Duplique sem nenhuma alteração as linhas abaixo, desde a que contém "Select the Street" até a que contém "will (273, 98).", incluindo as duas.

— Registros disponíveis —
┄┄┄┄┄┄
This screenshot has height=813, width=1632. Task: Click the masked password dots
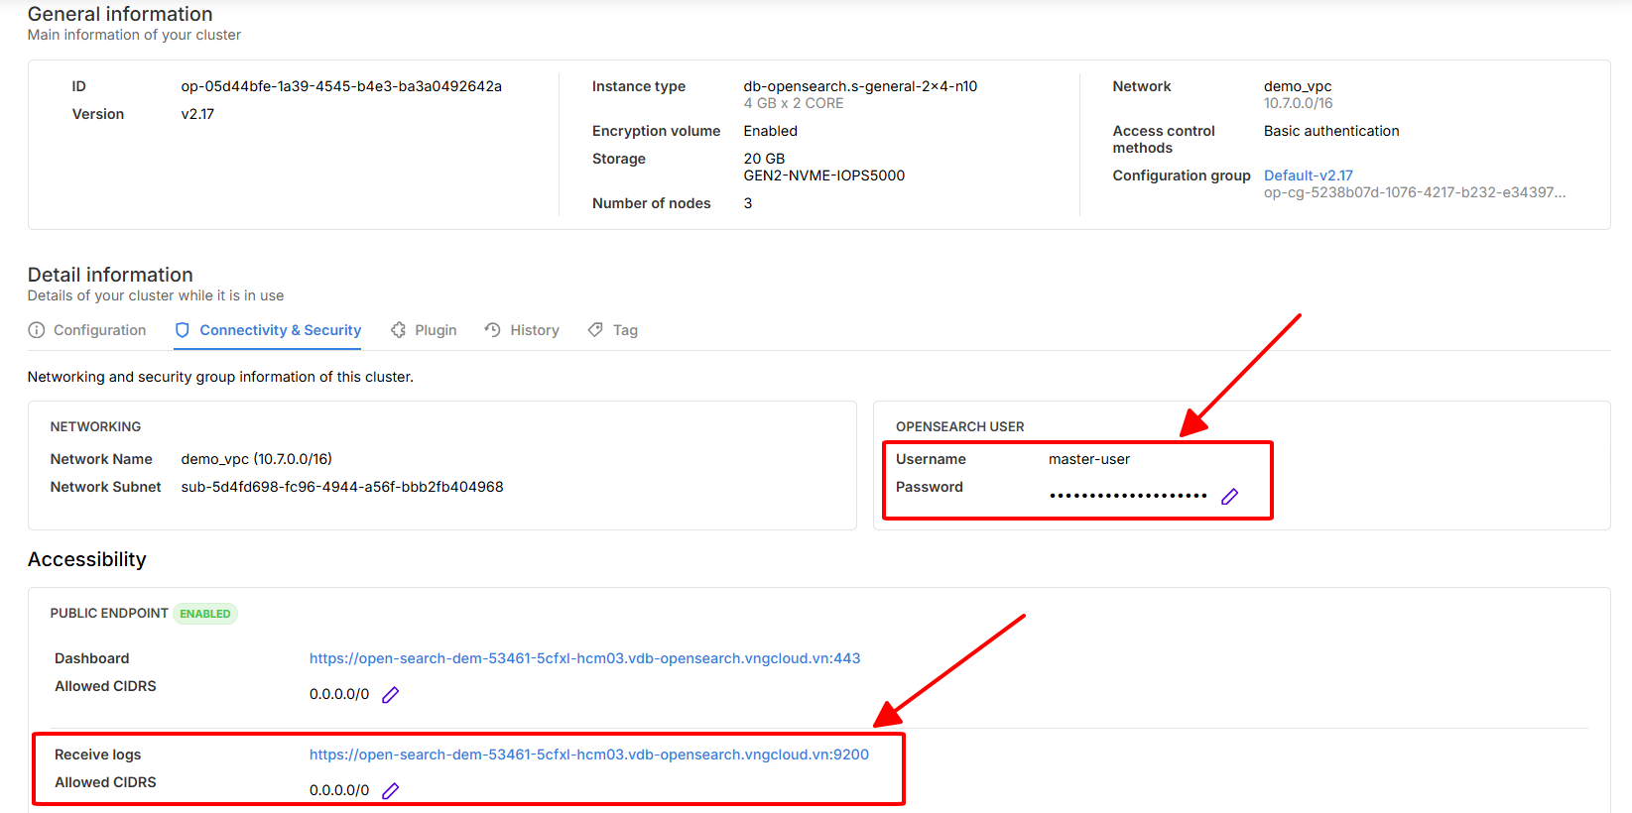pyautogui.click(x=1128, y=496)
┄┄┄┄┄┄
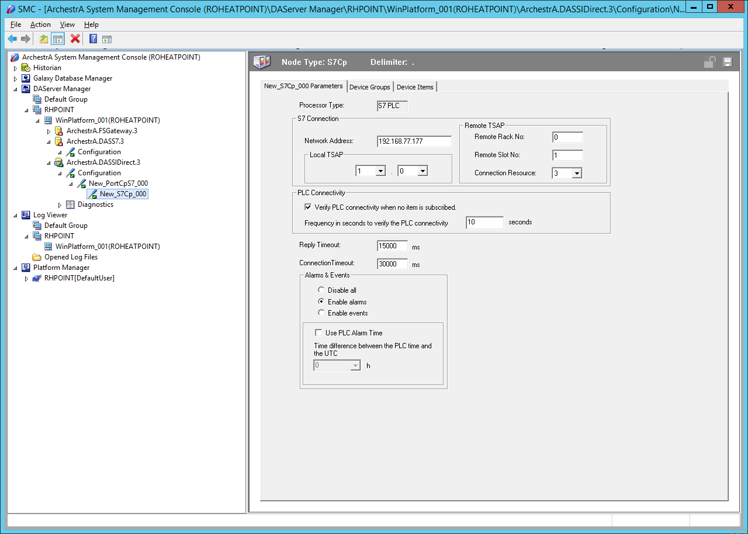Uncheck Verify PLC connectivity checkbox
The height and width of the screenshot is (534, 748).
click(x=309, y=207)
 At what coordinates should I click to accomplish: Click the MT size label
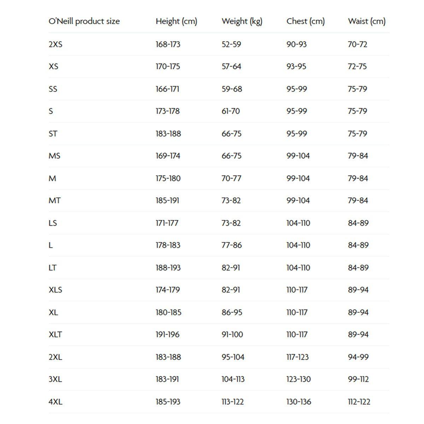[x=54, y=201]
┄┄┄┄┄┄
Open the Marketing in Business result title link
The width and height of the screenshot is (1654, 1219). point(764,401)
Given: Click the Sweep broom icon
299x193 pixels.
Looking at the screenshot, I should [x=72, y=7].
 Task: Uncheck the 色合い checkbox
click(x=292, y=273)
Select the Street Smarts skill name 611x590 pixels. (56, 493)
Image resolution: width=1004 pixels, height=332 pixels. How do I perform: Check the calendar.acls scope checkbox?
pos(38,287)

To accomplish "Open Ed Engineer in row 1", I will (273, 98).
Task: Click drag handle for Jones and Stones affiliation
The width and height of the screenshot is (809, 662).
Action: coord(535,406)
┄┄┄┄┄┄
— Resposta da tarefa —
Select the Street Smarts skill name 611x590 pixels. (56, 493)
Image resolution: width=1004 pixels, height=332 pixels. How do I perform: Check the calendar.acls scope checkbox?
pos(38,287)

To accomplish "Open Ed Engineer in row 1", I will (273, 98).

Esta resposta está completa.